Turmoil in the global financial markets could, ironically, offer relief to prices in the commodity exchanges, where leading confectioners lock in key raw materials for their formulations, with evidence this week suggesting a wave of non-commercial speculators are selling their positions.
With an eye on the soaring prices of key food commodities in the past 12 months, investors have thrown billions of dollars at the commodity markets in a bid to make a quick buck.
Indeed, some observers have argued that this massive influx of funds – from Wall Street banks to hedge funds – actually played a role in pushing up food prices for the food industry and, in turn, for consumers.
In its annual Agricultural Outlook report, the UN's Food and Agricultural Organisation warned in May that "a key concern [for prices] is the participation of new agents that are perceived to be motivated by risk-diversification to the exclusion of serious assessment of price levels".
It added that "increased price volatility seems a plausible result give the volume of these non-commercial investments".
But fresh figures released from the US Commodity Futures Trading Commission (CFTC) reveal that as the global credit crisis deepens, the number of speculative positions is falling. For example, from 30 September to 7 October, the exchange registered a 73 per cent fall in speculator positions for sugar, free-falling from 43,005 (long positions - a commitment to buy) to 11,413 (long positions). Long positions for corn also dropped, from 98,244 to 73,297.
If, as is suggested by the FAO, "the aggregate effect of all their [institutional investors] activities may be upward pressure on derivative market prices in the short term" then, arguably, as the funds start to exit the commodity exchanges, confectionery makers could see a softening in price for key raw materials and their ingredients, from starches to oil.
Despite these recent exits, the role of the speculator in contributing to food prices is far from off the radar.
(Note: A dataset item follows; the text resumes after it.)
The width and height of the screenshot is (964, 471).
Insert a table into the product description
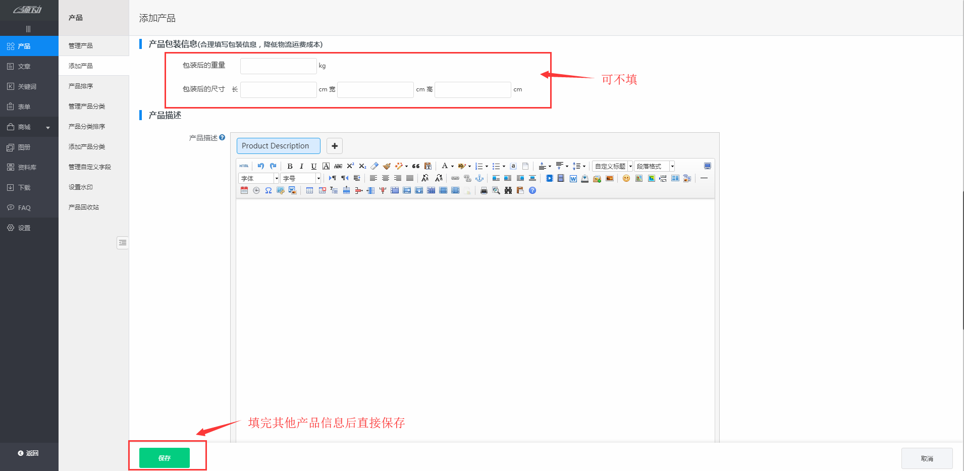click(309, 190)
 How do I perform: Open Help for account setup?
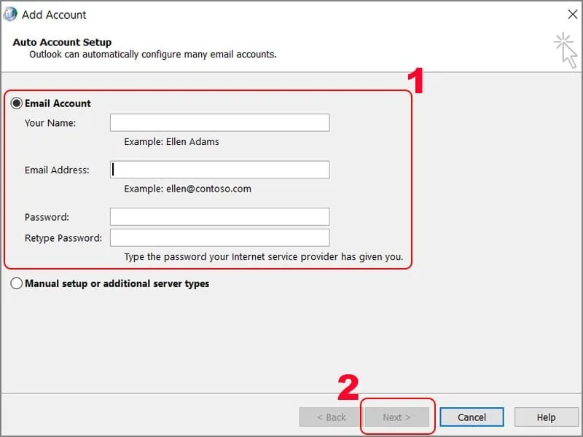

At the beginning of this month, the CFTC announced it will serve as co-chair of an international task force designed to study oversight of commodity markets on a global scale.
"The global commodity derivatives markets have undergone profound changes due to electronic trading, globalisation, financial innovation and the entry of new trading participants. Recognising these evolutions, IOSCO’s Technical Committee has charged the TFCM with examining the current supervisory approaches for overseeing commodity markets worldwide," said the CFTC.
The CFTC will co-chair the International Organisation of Securities Commission’s (IOSCO) newly-created Task Force on Commodity Markets (TFCM), along with the UK's Financial Services Authority (FSA).
Leading players in the food industry, such as Nestle and agribusiness giant Cargill, have been using the commodity exchanges for many years to help manage risk to their raw material supply chains.
When ConfectioneryNews.com asked Nestle last week about the potential impact of the global financial crisis on pending transactions for the group's derivatives and futures positions, and particularly the impact of the bail-out of global US insurer AIG, a key insurer of derivatives on the commodity index, a Nestle spokesperson responded: "In keeping with its culture of taking the long-term view, Nestlé has strong systems and legal agreements in place to protect its financial interests."
"Over the last 12 months, the company has taken steps to significantly mitigate any exposure to financial risks," the Swiss firm told ConfectioneryNews.com.